Publication year - 2018
Publication title -
transplant infectious disease
Language(s) - English
Resource type - Journals
SCImago Journal Rank - 0.69
H-Index - 67
eISSN - 1399-3062
pISSN - 1398-2273
DOI - 10.1111/tid.12809
Subject(s) - medicine , hepatitis c virus , virology , hepatitis c , rna , hepacivirus , virus , immunology , gene , biology , biochemistry
Abstract The shortage of livers has led most transplant centers to use extended criteria donors. Hepatitis C virus ( HCV ) RNA ‐positive donor organs are typically not given to patients who have cleared HCV . A 64‐year‐old male with chronic hepatitis C, genotype 1b was listed for LT with hepatocellular carcinoma. While on the waiting list, the patient was treated with sofosbuvir, ledipasvir, and ribavirin and achieved an HCV RNA <15 IU/mL by week 10. At week 18 of a planned 24‐week treatment course, the patient underwent deceased‐donor LT and received an organ from an anti‐ HCV ‐positive donor.

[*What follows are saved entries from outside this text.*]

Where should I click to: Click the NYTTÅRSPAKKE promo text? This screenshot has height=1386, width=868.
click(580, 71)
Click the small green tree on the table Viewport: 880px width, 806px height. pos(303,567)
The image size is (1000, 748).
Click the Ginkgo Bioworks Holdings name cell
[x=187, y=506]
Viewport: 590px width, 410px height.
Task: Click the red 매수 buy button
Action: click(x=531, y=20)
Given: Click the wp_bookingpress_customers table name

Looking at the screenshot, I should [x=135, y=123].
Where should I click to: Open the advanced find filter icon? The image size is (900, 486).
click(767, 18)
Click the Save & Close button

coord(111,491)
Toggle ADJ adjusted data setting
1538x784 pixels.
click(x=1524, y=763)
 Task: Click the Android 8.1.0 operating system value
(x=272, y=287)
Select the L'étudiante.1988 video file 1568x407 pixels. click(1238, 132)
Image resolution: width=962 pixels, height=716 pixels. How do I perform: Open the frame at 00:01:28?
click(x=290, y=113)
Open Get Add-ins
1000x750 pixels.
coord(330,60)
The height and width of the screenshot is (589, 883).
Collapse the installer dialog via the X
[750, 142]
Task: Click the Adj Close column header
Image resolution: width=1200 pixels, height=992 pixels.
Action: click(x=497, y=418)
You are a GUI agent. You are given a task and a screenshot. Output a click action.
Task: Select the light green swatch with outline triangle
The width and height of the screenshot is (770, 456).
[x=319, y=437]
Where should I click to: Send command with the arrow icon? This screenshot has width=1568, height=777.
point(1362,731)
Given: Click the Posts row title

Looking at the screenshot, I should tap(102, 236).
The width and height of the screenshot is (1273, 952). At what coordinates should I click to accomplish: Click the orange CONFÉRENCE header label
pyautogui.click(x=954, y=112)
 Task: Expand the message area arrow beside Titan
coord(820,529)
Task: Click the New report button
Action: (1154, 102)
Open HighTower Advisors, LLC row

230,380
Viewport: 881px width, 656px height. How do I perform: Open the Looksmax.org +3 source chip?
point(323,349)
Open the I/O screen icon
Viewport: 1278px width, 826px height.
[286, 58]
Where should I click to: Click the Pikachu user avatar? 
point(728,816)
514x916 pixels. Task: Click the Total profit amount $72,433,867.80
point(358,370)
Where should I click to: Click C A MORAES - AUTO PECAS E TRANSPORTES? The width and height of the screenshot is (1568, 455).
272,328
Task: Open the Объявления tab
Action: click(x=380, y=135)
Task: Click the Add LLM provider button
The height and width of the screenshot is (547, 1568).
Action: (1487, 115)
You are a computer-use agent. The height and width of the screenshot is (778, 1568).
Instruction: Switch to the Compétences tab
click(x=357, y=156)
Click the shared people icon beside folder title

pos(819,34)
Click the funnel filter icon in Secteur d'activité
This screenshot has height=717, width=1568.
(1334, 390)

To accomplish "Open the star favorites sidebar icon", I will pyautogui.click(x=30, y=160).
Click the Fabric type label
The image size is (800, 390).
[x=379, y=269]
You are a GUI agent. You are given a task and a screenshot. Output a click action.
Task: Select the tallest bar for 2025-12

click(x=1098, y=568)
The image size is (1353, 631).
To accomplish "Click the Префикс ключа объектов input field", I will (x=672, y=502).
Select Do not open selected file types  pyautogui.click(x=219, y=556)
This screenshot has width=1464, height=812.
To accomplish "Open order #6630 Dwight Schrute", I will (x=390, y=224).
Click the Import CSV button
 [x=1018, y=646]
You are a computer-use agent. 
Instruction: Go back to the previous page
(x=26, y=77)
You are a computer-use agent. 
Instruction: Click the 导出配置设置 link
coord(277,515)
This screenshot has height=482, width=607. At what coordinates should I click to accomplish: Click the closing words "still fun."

Treatment was stopped at LT . At week 3 post LT , HCV RNA was detectable and revealed a genotype 3 HCV infection, compatible with transplantation of an organ with established infection. With retreatment with sofosbuvir, daclatasvir, and ribavirin for 12 weeks, the patient achieved a sustained virologic response. This report highlights how antiviral therapies can be used to optimize the outcomes of HCV ‐infected transplant patients.